From this, four conclusions can be deduced: (1) there was a “pay freeze” in name only since workers were bringing home more money in 1978 than in 1975; (2) the pattern of previous years—trading reduced public services for increased employee compensation—continued; (3) higher-paid workers did not keep pace with the cost-of-living increases; (4) lower-paid workers about kept pace. When I reported this in my
News
column in December 1977, Victor Gotbaum lashed back, writing in the same paper that it was “absolutely not true” that city “salaries have kept up with the cost-of-living since 1975.” Three months later, in a March 16 interview with the respected publication
The Fiscal Observer
, the very same Gotbaum matter-of-factly said, “In real wages over the past five years, lower-economic workers have about broken even.”

From the worker’s point of view, the scorecard is incomplete. It does not count the 2 to 2.5 percent extra the state legislature now requires each employee to contribute to his or her pension (a worker earning $11,000 pays an additional $300 annually) or the roughly $40 million in fringe benefits City Hall and the unions claim were sacrificed by workers; nor does it compare these raises against increases elsewhere, which have often grown faster; it neglects those low-paid city workers, mostly represented by Gotbaum’s union, whose pay is below that of comparable jobs in the private sector and, in some cases, even below the official poverty level. And it does not account for the perceptions of city workers, who blame their low wages for low morale—knowing or feeling they are slipping in the race with inflation.

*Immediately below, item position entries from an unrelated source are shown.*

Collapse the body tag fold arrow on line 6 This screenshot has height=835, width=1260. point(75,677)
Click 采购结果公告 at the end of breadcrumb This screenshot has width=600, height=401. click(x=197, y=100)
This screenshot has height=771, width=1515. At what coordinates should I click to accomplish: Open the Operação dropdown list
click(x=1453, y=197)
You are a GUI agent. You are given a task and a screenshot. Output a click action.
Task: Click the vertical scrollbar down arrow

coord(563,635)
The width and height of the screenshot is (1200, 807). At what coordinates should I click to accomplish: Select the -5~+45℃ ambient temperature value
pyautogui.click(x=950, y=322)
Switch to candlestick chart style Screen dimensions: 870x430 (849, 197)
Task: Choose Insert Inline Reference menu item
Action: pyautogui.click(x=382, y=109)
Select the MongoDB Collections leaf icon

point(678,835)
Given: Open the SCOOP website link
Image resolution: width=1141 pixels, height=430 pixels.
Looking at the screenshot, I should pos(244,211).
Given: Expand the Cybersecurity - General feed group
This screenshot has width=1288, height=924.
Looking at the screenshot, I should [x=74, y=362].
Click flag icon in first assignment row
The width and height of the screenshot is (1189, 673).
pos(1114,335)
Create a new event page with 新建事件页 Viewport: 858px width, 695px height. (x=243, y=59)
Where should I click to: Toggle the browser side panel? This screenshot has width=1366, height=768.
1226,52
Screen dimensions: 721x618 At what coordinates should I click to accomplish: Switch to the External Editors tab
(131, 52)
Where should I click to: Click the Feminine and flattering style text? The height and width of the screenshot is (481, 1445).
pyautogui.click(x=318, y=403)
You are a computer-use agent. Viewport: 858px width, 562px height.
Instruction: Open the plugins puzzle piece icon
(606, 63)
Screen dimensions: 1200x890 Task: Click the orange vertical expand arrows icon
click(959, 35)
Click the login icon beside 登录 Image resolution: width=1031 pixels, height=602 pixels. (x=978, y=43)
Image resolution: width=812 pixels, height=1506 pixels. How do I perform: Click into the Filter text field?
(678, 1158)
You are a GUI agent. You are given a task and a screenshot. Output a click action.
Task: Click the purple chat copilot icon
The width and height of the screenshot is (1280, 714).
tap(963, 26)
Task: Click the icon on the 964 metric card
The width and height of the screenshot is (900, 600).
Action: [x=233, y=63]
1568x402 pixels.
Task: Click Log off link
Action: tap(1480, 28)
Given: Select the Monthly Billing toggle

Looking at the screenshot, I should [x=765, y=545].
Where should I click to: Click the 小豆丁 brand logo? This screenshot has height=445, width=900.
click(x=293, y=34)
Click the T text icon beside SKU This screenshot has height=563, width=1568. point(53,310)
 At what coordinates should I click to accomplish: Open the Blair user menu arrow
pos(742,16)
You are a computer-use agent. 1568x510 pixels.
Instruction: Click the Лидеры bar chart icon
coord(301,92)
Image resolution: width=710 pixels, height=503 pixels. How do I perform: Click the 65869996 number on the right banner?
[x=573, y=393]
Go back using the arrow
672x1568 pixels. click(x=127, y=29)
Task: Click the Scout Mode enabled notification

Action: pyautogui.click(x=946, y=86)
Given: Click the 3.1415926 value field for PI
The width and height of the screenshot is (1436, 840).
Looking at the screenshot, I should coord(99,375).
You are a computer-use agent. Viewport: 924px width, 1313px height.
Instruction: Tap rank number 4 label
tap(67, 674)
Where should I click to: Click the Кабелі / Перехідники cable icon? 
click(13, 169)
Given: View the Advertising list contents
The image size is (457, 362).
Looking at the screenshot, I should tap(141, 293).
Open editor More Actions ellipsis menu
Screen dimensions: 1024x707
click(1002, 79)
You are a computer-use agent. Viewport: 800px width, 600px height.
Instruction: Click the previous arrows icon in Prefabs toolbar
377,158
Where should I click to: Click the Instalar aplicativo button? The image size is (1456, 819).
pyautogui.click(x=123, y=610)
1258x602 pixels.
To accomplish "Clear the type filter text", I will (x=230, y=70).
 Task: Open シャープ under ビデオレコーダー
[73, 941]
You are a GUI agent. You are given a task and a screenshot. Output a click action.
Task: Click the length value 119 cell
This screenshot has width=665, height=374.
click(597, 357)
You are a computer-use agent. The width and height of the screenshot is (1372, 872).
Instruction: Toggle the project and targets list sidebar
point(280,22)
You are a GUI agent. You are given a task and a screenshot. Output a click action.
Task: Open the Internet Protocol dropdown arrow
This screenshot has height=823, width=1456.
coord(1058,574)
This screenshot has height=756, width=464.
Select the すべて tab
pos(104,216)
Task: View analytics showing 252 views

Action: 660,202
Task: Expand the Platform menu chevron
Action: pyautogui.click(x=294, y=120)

But the scorecard is also incomplete from the taxpayer’s point of view. It does not include other parts of a worker’s compensation package: paid overtime, which cost the mayoral agencies $46 million in 1978; night-shift differentials ($45 million); pay increments, which are based on length of service ($30 million); pay differentials, which are based on education degrees ($5.5 million); and pay hikes due to promotions, which have been plentiful with the attrition of 36,000 senior employees. Counting longevity pay, night-shift differentials, uniform allowances, holiday pay and cost-of-living adjustments, the base pay of detectives, for example, jumps by more than $4,000. Yet union leaders exclude these benefits when moaning about their base pay.